End-to-End Speaker Diarization for an Unknown Number of Speakers with Encoder-Decoder Based Attractors
The paper presents an innovative approach to speaker diarization by addressing limitations in existing end-to-end systems regarding flexibility in the number of speakers. Traditional clustering-based speaker diarization systems have been surpassed by End-to-End Neural Speaker Diarization systems (EEND) in performance metrics; however, the rigid architecture of EEND systems limits them to a predetermined maximum number of speakers. This is a significant constraint in situations where actual speaker counts exceed this number.
Proposed Methodology
This paper introduces a method for encoder-decoder based attractor calculation (EDA) designed to break this limitation. EDA dynamically determines the number of speaker attractors from a speech embedding sequence, thereby enhancing speaker activity prediction capabilities. Attractors are computed using a LSTM-based encoder-decoder framework which allows for a theoretically infinite number of attractors. This is achieved without prior knowledge of the number of speakers, adjusting adaptively to the input data.
The process is handled through permutation invariant training (PIT), which optimizes the diarization model by calculating diarization results for each speaker from input features—irrespective of the speaker order in the input. This permutation-free aspect is essential for accurately assessing speaker overlap and flexible speaker counts.
Evaluation and Results
The effectiveness of this approach is demonstrated via rigorous testing on simulated mixtures and real recordings.
- Simulated Data: Under controlled two-speaker conditions, EDA achieved a diarization error rate (DER) of 2.69% versus 4.56% with traditional self-attentive EEND, illustrating a solid improvement. Similarly, on multiple speaker conditions, DER from unknown speaker numbers improved from 19.43% (x-vector clustering) to 15.29% (EDA-based approach).
- Real World Data: On datasets such as CALLHOME, real-world constraints did not diminish the robustness of EDA, maintaining superior performance levels compared to legacy clustering methods.
Implications and Future Directions
EDA offers significant advantages in speaker diarization, with implications for applications including automatic speech recognition (ASR) in multi-talker environments like meetings, telephone conversations, and media content analysis. By advancing flexibility in neural network architectures, this approach promises notable improvements in broader ASR systems' accuracy, especially where overlapping speakers complicate conventional models.
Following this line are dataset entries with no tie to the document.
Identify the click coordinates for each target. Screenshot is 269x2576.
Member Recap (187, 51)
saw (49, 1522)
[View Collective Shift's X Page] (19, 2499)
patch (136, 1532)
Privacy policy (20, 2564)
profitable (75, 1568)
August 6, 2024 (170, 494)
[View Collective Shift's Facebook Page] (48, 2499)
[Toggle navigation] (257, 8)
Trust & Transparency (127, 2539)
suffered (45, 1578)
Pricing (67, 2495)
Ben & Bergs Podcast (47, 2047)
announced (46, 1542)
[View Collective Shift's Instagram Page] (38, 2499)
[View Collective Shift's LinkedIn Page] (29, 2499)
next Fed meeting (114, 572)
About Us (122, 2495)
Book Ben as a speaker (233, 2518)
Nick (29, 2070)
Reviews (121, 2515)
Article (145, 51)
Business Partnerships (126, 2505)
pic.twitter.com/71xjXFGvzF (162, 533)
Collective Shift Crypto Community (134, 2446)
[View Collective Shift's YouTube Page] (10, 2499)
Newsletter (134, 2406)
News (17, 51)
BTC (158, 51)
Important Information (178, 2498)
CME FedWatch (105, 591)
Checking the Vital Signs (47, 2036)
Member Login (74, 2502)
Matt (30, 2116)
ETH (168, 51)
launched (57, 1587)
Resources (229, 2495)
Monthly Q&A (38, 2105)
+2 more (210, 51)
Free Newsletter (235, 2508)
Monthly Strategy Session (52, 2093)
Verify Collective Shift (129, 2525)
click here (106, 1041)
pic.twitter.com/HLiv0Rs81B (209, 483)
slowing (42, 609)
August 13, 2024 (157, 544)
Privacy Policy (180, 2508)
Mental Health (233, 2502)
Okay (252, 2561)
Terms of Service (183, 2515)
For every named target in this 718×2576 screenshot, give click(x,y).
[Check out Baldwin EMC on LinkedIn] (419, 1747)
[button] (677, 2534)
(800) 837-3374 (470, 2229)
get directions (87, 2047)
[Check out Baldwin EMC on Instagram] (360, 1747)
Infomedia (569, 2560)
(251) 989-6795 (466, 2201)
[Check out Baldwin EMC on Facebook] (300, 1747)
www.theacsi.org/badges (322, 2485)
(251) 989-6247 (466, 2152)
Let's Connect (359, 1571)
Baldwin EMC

Looking forward, continued exploration into optimizing the EDA framework could enhance its scalability and efficiency, including potential fusion with spatial audio features and multisensory inputs. These avenues hold promise in refining speaker separation in increasingly complex auditory environments, moving towards fully adaptive and real-time processing capabilities without sacrificing computational efficiency.
In summary, this approach represents a meaningful contribution to speaker diarization methodologies, suggesting pathways toward overcoming current limitations and improving ASR performance in real-world scenarios.